Christmas in Latin America involves Christmas trees looking out of every window through white and colored blinking fairy lights as they wait for children to come rushing down the stairs on Christmas Day to open the gifts that Santa left there for them.
Celebrating Christmas with red and white stockings hang full of treats while the scent of pine and peppermint fill the house is just the perfect tradition.
Everybody hopes for a white Christmas, for a light dusting of snow that drifts slowly down from the sky and coats the bare trees, browned grass, and shingled rooftops and turns everything into a magical winter wonderland.
Christmas music flows out from every radio as people rush in and out of shops to find the perfect gift for everyone.
Celebrating Christmas that way for 25 years and was therefore not prepared for the way it’s done in Latin America.
First of all, although they say Christmas is the 25th, they don’t celebrate it on the 25th. Instead, everybody has that day off as a holiday and mostly just hangs out at home or else goes to the beach.

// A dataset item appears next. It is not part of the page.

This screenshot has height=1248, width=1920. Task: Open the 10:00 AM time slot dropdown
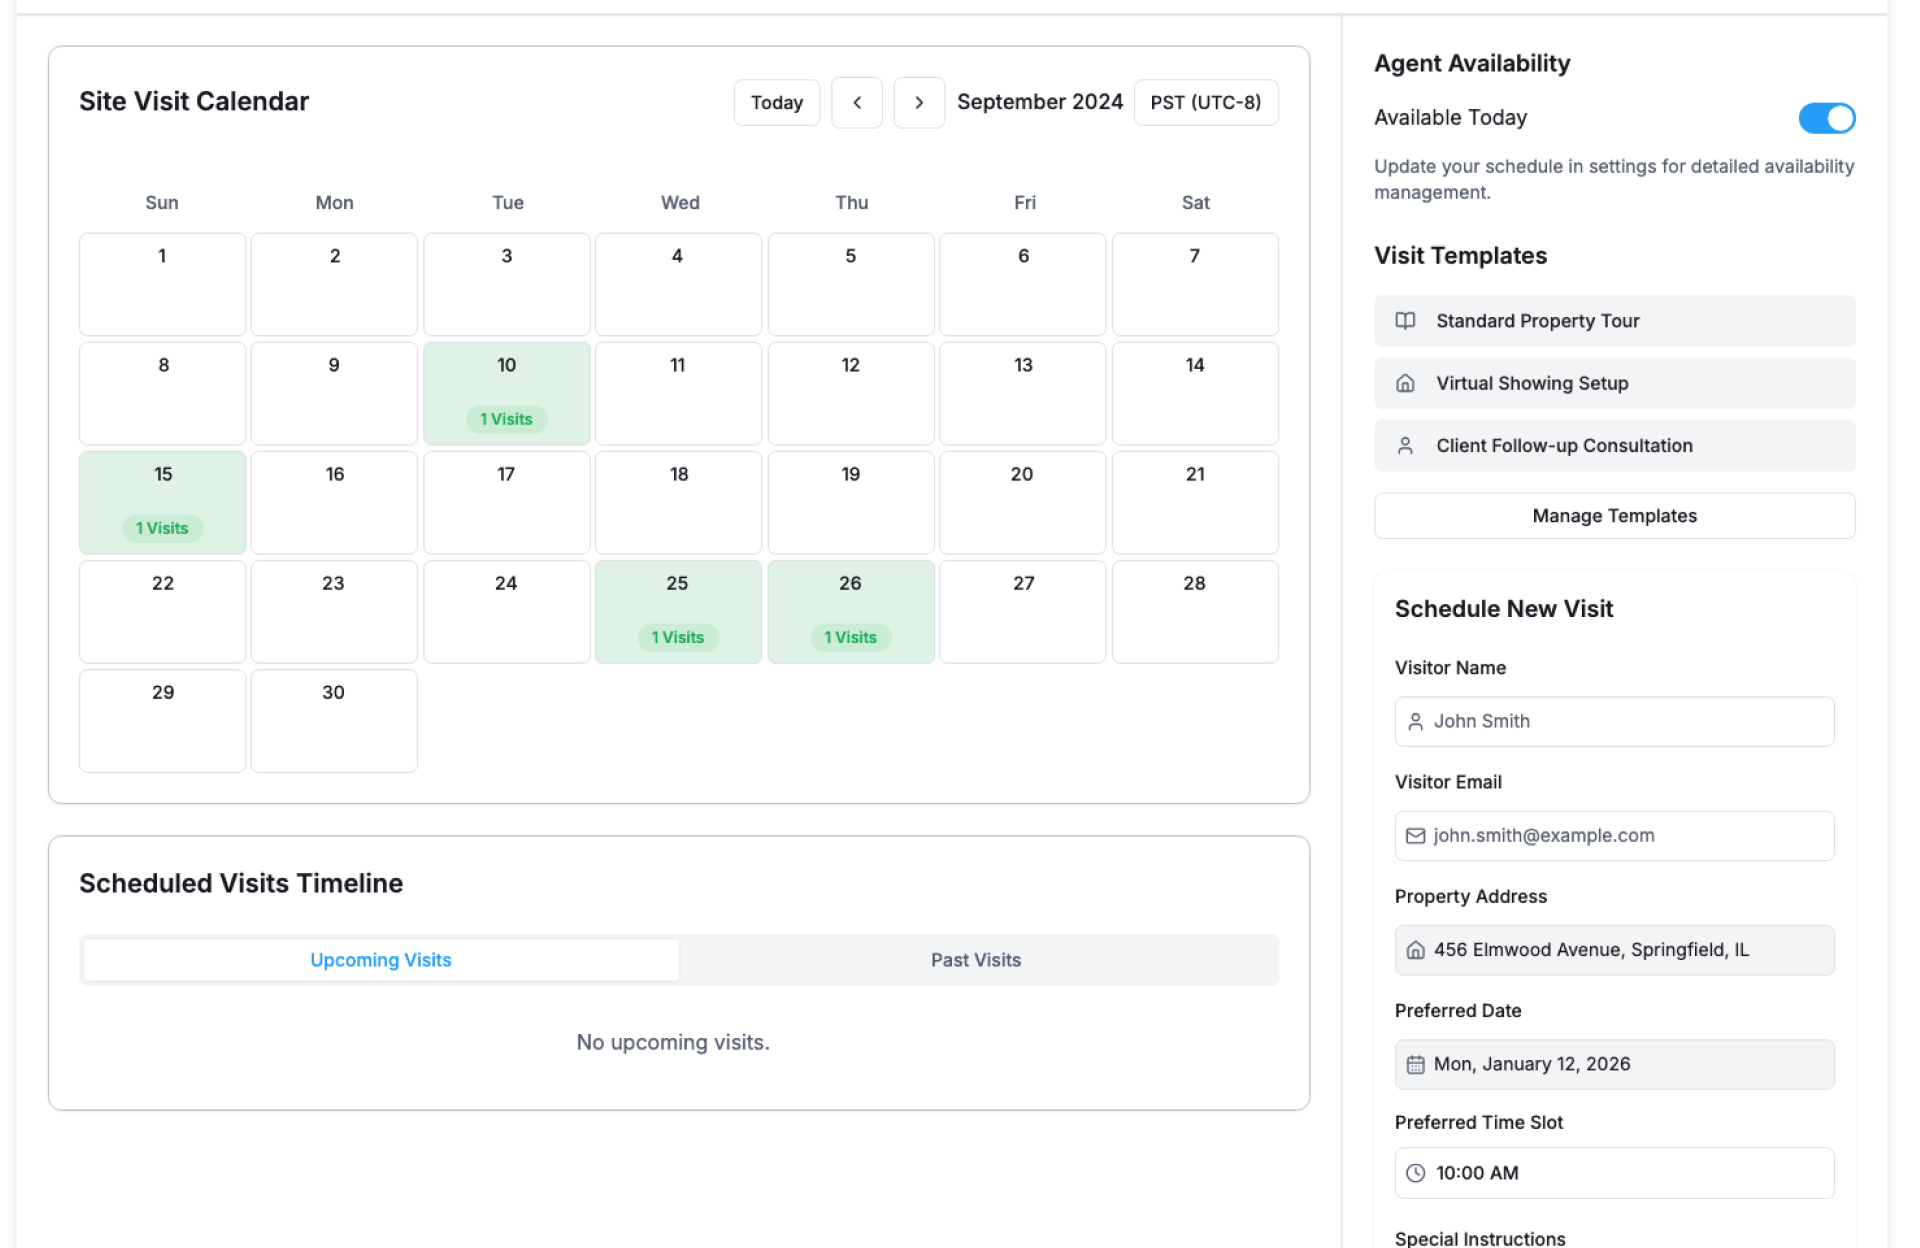click(x=1614, y=1173)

Alternatively, the big day to celebrate this holiday in Central America is what North Americans call Christmas Eve, the 24th of December by carrying out all the Christmas traditions in America.

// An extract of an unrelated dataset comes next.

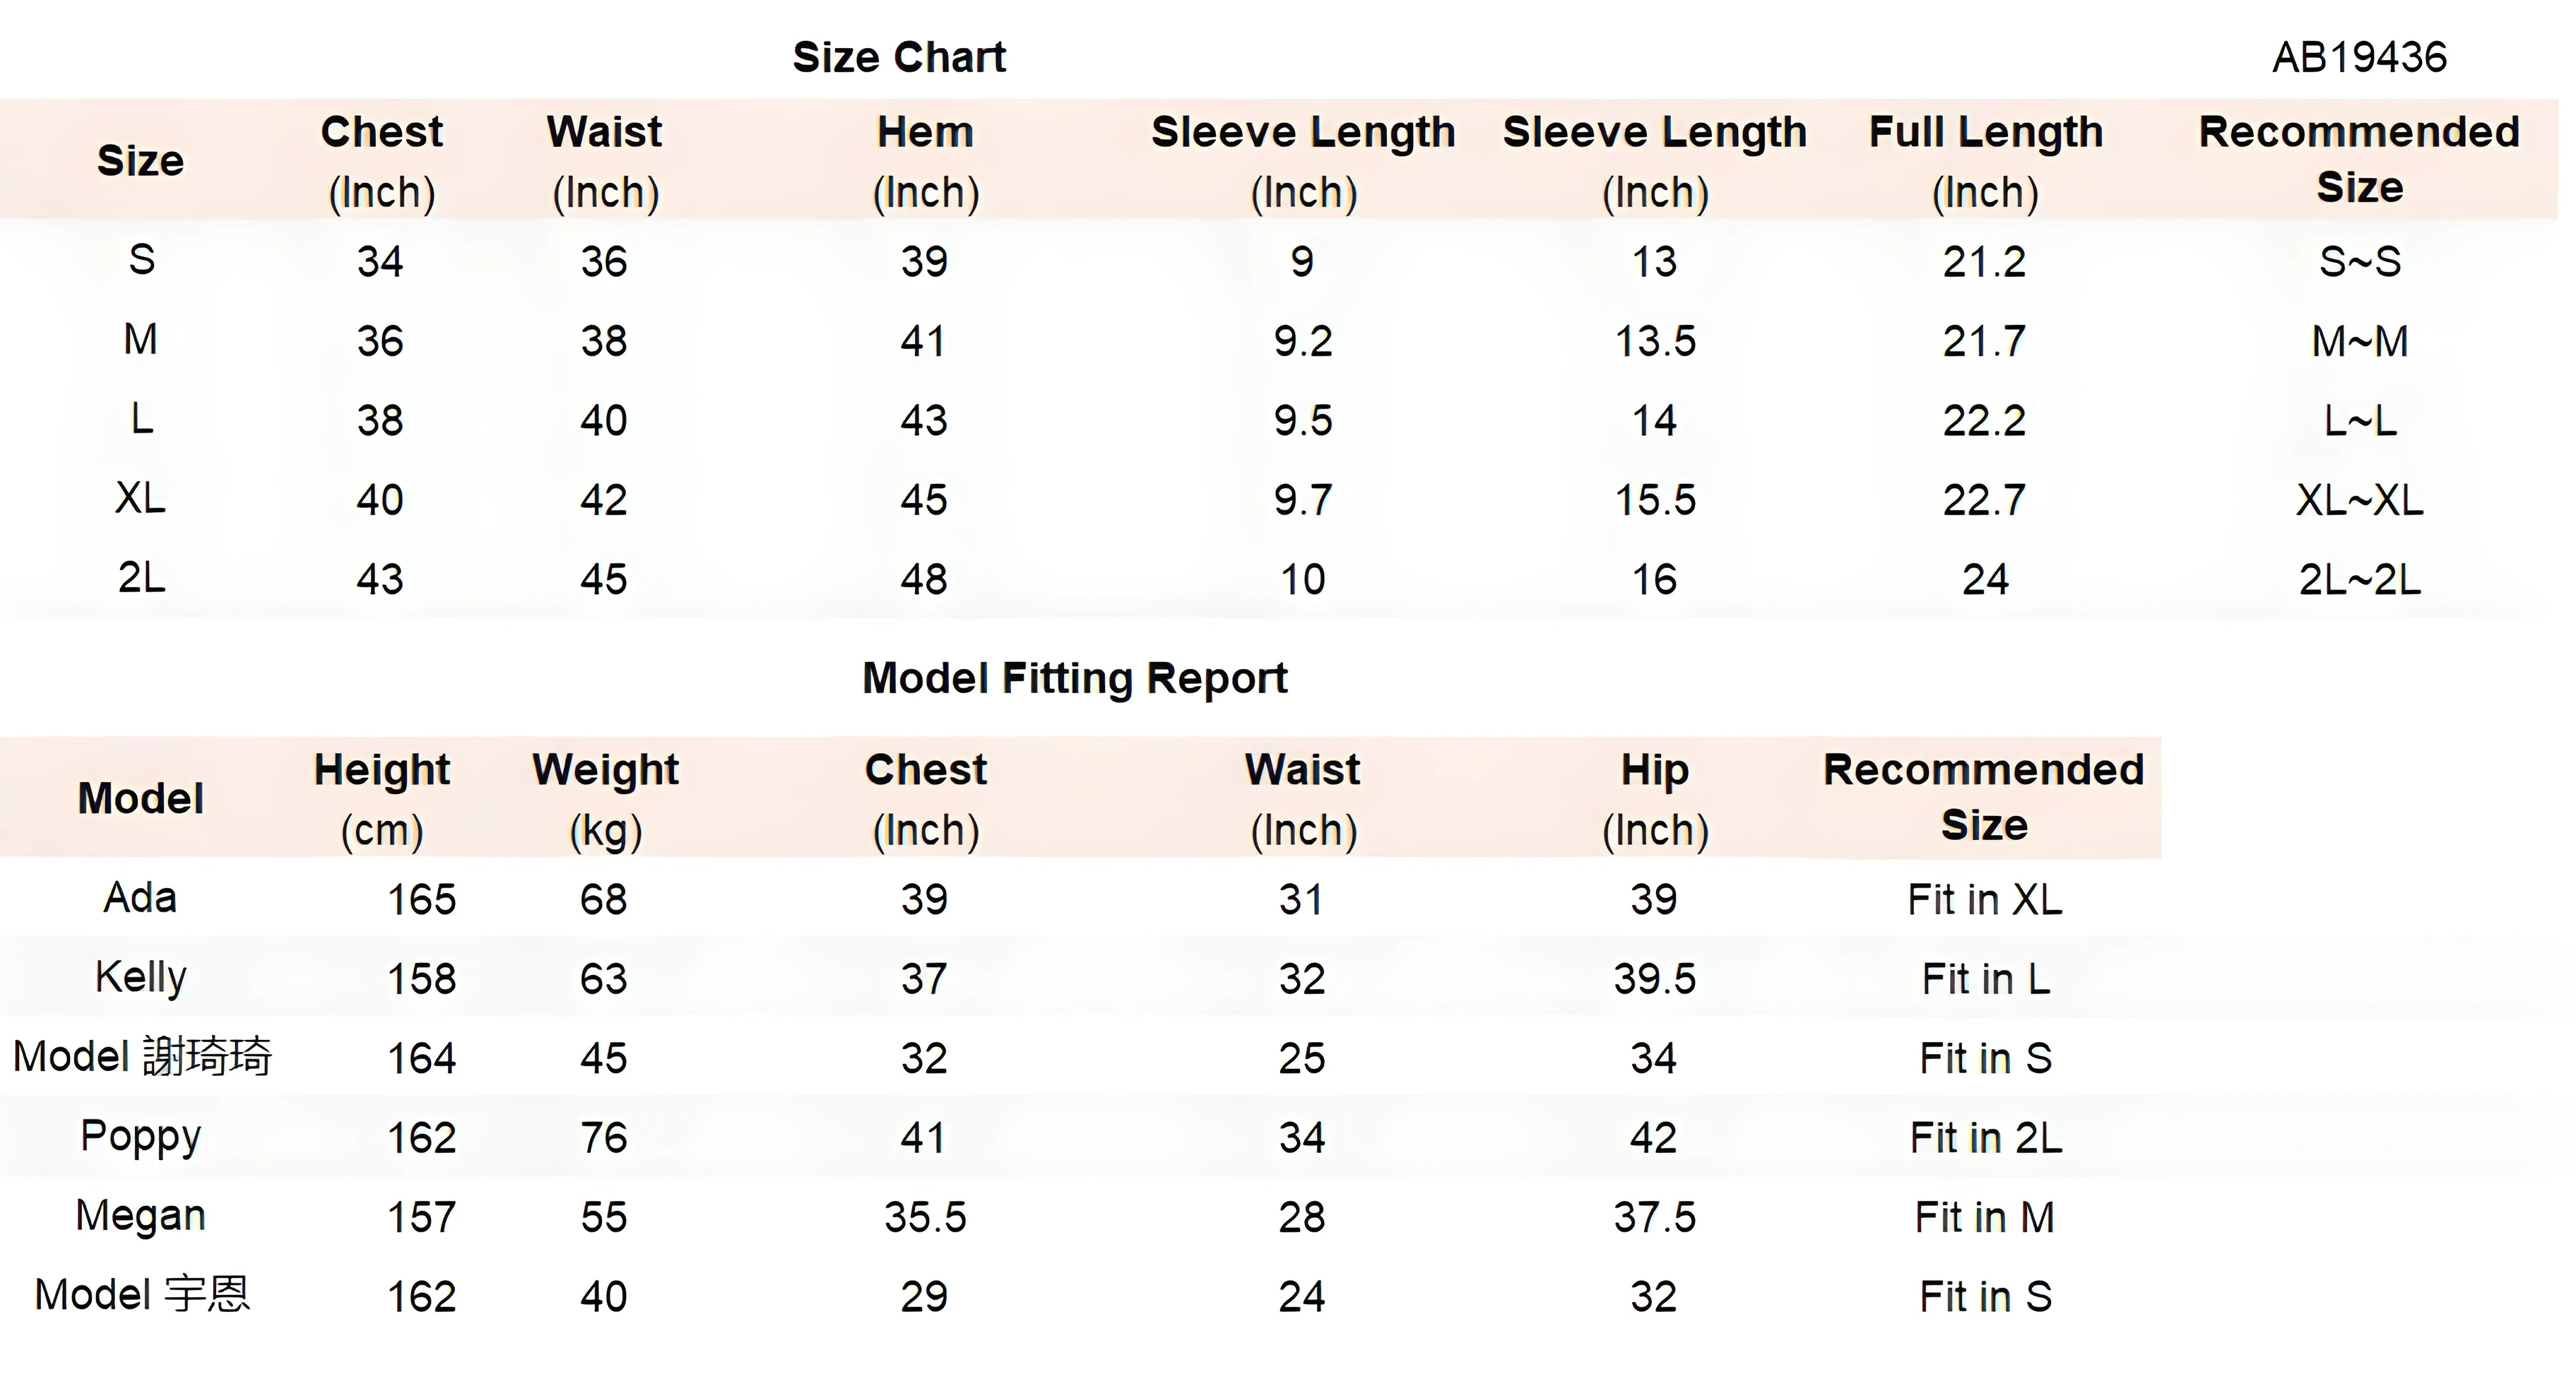Select the Weight (kg) column header

tap(605, 798)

Most people work on Christmas Eve, but once night hits, the festivities start. Families gather around the dinner table around 11 pm to eat a big meal, usually stuffed ham or pork, tamales, or Christmas chicken.
Then at midnight they hit the streets to light their fireworks or watch the ones that are going up all around the city. There’s yelling and screaming that can be heard as people welcome Christmas Day.
And the gifts? There are probably some families that exchange gifts, but many just do not. Those that do rarely have a large pile beneath the tree. They may have one or two gifts that they give to others, but that’s it.
Instead, the focus of the holiday is more on spending that time with family and the excitement of the fireworks.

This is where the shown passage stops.